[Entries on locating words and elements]
'''

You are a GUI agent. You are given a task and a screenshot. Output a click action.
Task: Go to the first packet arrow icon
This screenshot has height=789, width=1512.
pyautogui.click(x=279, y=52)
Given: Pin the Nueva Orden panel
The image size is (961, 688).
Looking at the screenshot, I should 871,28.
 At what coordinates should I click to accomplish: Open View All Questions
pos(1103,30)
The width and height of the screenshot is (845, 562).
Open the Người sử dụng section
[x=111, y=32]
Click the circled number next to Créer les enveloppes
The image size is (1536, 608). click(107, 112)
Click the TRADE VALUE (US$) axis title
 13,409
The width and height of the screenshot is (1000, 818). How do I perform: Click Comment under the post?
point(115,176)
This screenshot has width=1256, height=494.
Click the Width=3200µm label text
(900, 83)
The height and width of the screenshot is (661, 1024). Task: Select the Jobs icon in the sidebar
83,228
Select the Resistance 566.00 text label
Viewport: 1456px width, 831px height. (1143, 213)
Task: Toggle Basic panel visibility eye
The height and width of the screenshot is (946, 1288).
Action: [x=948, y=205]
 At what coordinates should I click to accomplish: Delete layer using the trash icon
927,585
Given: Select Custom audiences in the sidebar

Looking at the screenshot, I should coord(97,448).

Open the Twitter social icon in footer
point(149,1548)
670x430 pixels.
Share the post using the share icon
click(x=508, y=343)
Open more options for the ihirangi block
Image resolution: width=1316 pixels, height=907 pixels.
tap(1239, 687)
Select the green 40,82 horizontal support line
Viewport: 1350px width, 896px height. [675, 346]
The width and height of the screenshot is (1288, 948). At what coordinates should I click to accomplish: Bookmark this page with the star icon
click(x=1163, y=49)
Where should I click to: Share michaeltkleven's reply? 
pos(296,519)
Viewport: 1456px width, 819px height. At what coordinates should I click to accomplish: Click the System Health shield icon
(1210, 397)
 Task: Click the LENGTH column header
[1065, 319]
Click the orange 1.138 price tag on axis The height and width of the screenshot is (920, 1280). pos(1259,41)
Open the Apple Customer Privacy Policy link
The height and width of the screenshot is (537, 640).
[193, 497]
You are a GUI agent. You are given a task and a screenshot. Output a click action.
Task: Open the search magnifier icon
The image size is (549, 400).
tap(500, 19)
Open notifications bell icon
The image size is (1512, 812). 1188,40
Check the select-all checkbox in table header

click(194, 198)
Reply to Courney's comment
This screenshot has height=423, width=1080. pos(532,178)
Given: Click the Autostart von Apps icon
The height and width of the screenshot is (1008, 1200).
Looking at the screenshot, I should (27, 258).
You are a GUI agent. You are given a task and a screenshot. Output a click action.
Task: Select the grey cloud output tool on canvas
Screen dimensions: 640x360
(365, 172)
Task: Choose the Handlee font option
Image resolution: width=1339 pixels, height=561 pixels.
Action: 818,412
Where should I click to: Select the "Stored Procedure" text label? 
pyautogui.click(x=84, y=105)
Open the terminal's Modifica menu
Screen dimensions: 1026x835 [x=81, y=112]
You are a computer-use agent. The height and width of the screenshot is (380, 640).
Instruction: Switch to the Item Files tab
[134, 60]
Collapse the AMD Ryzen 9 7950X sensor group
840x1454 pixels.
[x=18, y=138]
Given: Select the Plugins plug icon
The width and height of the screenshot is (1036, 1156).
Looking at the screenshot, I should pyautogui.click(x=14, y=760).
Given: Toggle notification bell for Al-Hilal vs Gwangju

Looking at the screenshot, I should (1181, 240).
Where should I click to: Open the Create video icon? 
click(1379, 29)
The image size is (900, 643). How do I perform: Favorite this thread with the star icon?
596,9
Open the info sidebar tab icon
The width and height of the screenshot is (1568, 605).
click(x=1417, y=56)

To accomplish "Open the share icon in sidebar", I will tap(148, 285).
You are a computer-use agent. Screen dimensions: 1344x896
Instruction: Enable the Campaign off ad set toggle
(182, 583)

'''

> WORK TO DO: Copy every one of the records above verbatim, preserving each character, line break, and blank line.

> TASK SOLUTION:
You are a GUI agent. You are given a task and a screenshot. Output a click action.
Task: Go to the first packet arrow icon
This screenshot has height=789, width=1512.
pyautogui.click(x=279, y=52)
Given: Pin the Nueva Orden panel
The image size is (961, 688).
Looking at the screenshot, I should 871,28.
 At what coordinates should I click to accomplish: Open View All Questions
pos(1103,30)
The width and height of the screenshot is (845, 562).
Open the Người sử dụng section
[x=111, y=32]
Click the circled number next to Créer les enveloppes
The image size is (1536, 608). click(107, 112)
Click the TRADE VALUE (US$) axis title
 13,409
The width and height of the screenshot is (1000, 818). How do I perform: Click Comment under the post?
point(115,176)
This screenshot has width=1256, height=494.
Click the Width=3200µm label text
(900, 83)
The height and width of the screenshot is (661, 1024). Task: Select the Jobs icon in the sidebar
83,228
Select the Resistance 566.00 text label
Viewport: 1456px width, 831px height. (1143, 213)
Task: Toggle Basic panel visibility eye
The height and width of the screenshot is (946, 1288).
Action: [x=948, y=205]
 At what coordinates should I click to accomplish: Delete layer using the trash icon
927,585
Given: Select Custom audiences in the sidebar

Looking at the screenshot, I should coord(97,448).

Open the Twitter social icon in footer
point(149,1548)
670x430 pixels.
Share the post using the share icon
click(x=508, y=343)
Open more options for the ihirangi block
Image resolution: width=1316 pixels, height=907 pixels.
tap(1239, 687)
Select the green 40,82 horizontal support line
Viewport: 1350px width, 896px height. [675, 346]
The width and height of the screenshot is (1288, 948). At what coordinates should I click to accomplish: Bookmark this page with the star icon
click(x=1163, y=49)
Where should I click to: Share michaeltkleven's reply? 
pos(296,519)
Viewport: 1456px width, 819px height. At what coordinates should I click to accomplish: Click the System Health shield icon
(1210, 397)
 Task: Click the LENGTH column header
[1065, 319]
Click the orange 1.138 price tag on axis The height and width of the screenshot is (920, 1280). pos(1259,41)
Open the Apple Customer Privacy Policy link
The height and width of the screenshot is (537, 640).
[193, 497]
You are a GUI agent. You are given a task and a screenshot. Output a click action.
Task: Open the search magnifier icon
The image size is (549, 400).
tap(500, 19)
Open notifications bell icon
The image size is (1512, 812). 1188,40
Check the select-all checkbox in table header

click(194, 198)
Reply to Courney's comment
This screenshot has height=423, width=1080. pos(532,178)
Given: Click the Autostart von Apps icon
The height and width of the screenshot is (1008, 1200).
Looking at the screenshot, I should (27, 258).
You are a GUI agent. You are given a task and a screenshot. Output a click action.
Task: Select the grey cloud output tool on canvas
Screen dimensions: 640x360
(365, 172)
Task: Choose the Handlee font option
Image resolution: width=1339 pixels, height=561 pixels.
Action: 818,412
Where should I click to: Select the "Stored Procedure" text label? 
pyautogui.click(x=84, y=105)
Open the terminal's Modifica menu
Screen dimensions: 1026x835 [x=81, y=112]
You are a computer-use agent. The height and width of the screenshot is (380, 640).
Instruction: Switch to the Item Files tab
[134, 60]
Collapse the AMD Ryzen 9 7950X sensor group
840x1454 pixels.
[x=18, y=138]
Given: Select the Plugins plug icon
The width and height of the screenshot is (1036, 1156).
Looking at the screenshot, I should pyautogui.click(x=14, y=760).
Given: Toggle notification bell for Al-Hilal vs Gwangju

Looking at the screenshot, I should (1181, 240).
Where should I click to: Open the Create video icon? 
click(1379, 29)
The image size is (900, 643). How do I perform: Favorite this thread with the star icon?
596,9
Open the info sidebar tab icon
The width and height of the screenshot is (1568, 605).
click(x=1417, y=56)

To accomplish "Open the share icon in sidebar", I will tap(148, 285).
You are a computer-use agent. Screen dimensions: 1344x896
Instruction: Enable the Campaign off ad set toggle
(182, 583)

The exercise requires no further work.